The digest builder skips feature jar files in which it cannot find a "locale". You may have to insert an empty feature.properties file to work around this problem if the digest.zip is not created or does not contain all expected features.

Conditioning Build Results with the JarProcessor

By default the JarProcessor will only process jar files that have been marked as conditioned. This means that the siteOptimizer can be run to pack an entire update site and only those jars that have been previously conditioned during their build will get packed. The JarProcessor marks a given jar as conditioned by placing a META-INF/eclipse.inf file in the jar.

Because the JarProcessor will skip unmarked jars by default, in order to condition and mark jars in the first place, the argument -processAll must be provided to tell the JarProcessor to process the unmarked jars.

Exactly when the conditioning should be performed depends on how the build is organized. If the build first builds update jars that are repackaged into the download zips, then the optimizer should be run on those update jars before they are repackaged. If the build produces the download zips first, then the optimizer should be run on the download zips. In both cases, we have either a zip full of jars, or a zip full of directories that contain jars. The site optimizer can take this zip as input and output a similarly shaped zip containing the repacked (and optionally signed) jars.

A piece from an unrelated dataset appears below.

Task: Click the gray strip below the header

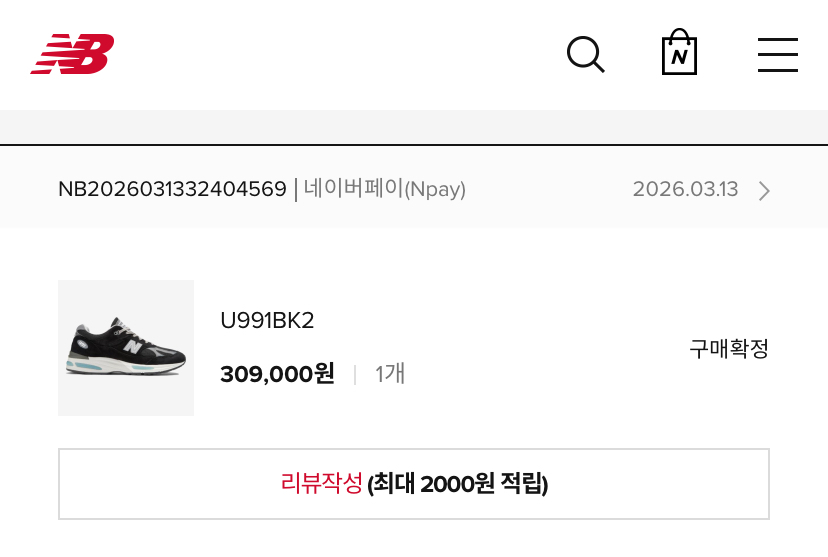Action: coord(414,127)
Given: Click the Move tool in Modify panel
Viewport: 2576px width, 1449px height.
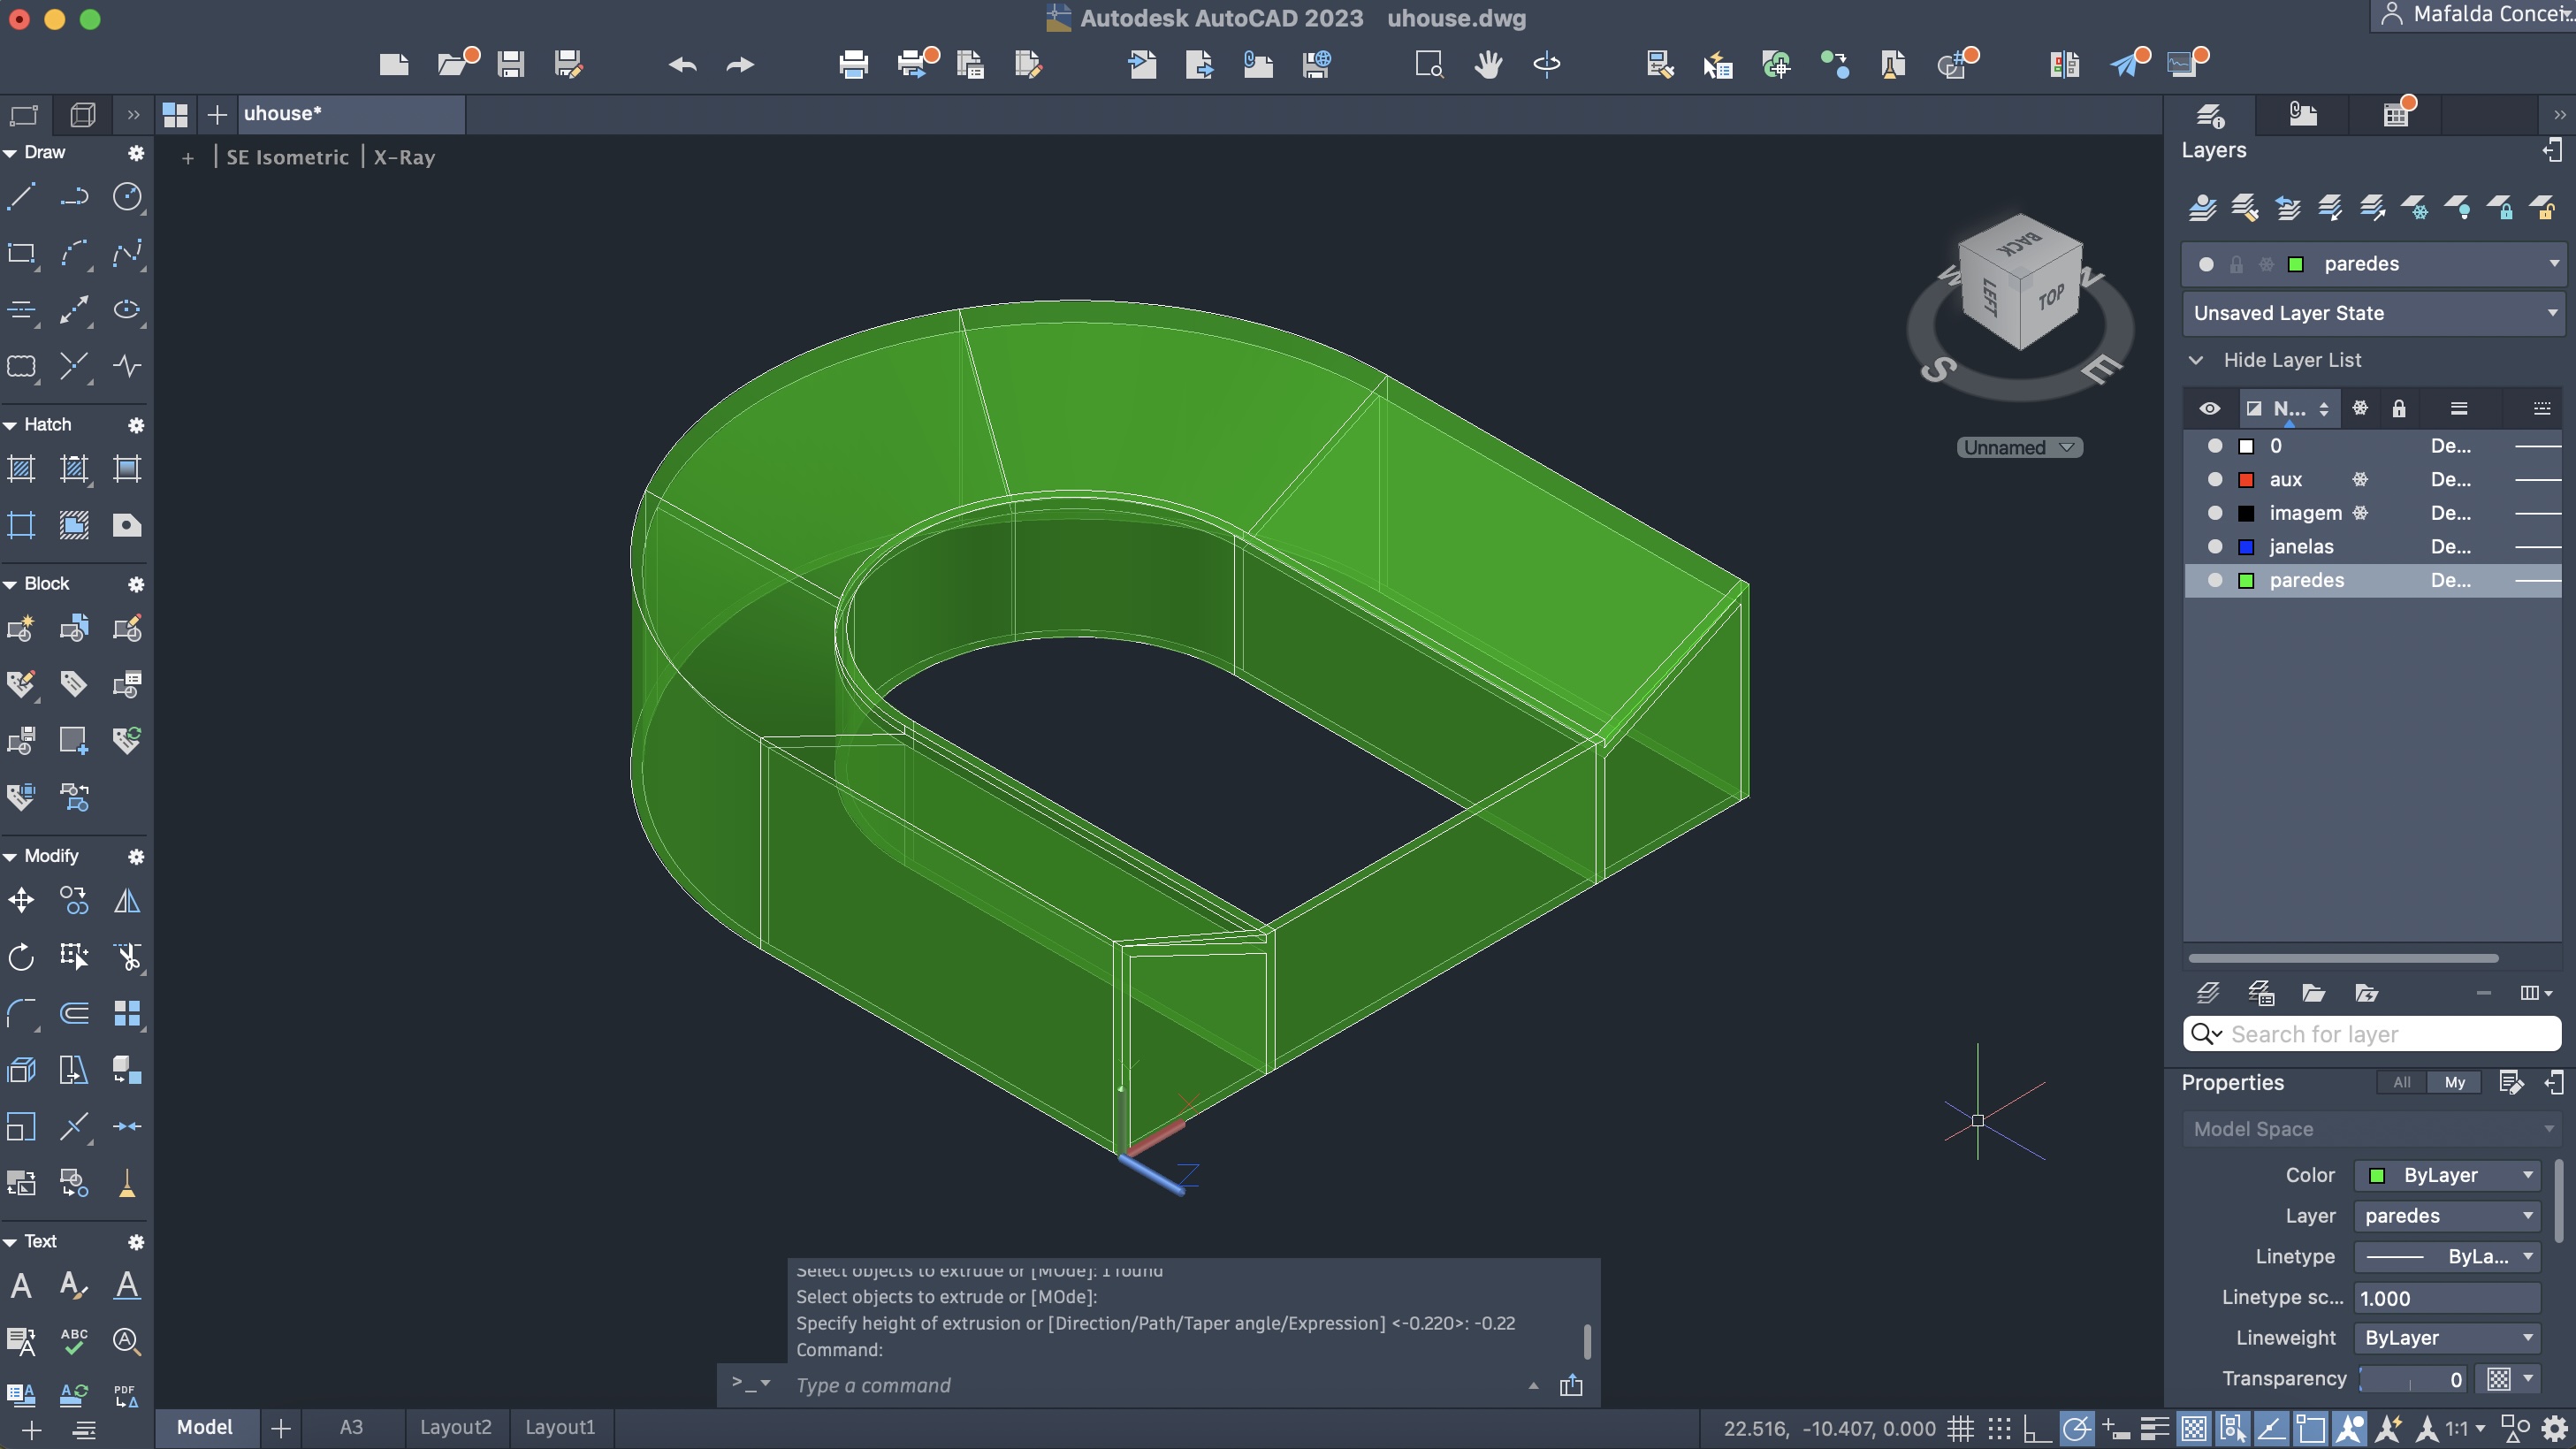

Below is an example of an ant call to perform the conditioning during a build. It invokes java 1.5 on the startup.jar located in ${baseLocation}. The org.eclipse.update.core.siteOptimizer application is run with the -jarProcessor option. The input is the ${buildDirectory}/${buildLabel}/${archiveName} file and the output is an archive with the same name located in ${outSite}.

        <java jar="${baseLocation}/startup.jar" 
              fork="true" 
              jvm="${java15-home}/bin/java" 
              failonerror="true" 
              maxmemory="256m" 
              dir="${buildDirectory}"> 
            <arg line="-application org.eclipse.update.core.siteOptimizer" /> 
            <arg line="-jarProcessor -verbose -processAll -repack -outputDir ${outSite}" />
            <arg line="${buildDirectory}/${buildLabel}/${archiveName}" /> 
        </java> 

See the jar processor page for details on the options available for the jar processor.


What if I don't have Java 5 (or my Java implementation doesn't have unpack200)?

If the client being updated is not running Java 5.0 or the unpack200 executable cannot be found by other means, then the Update client will not attempt to retrieve the *.pack.gz files.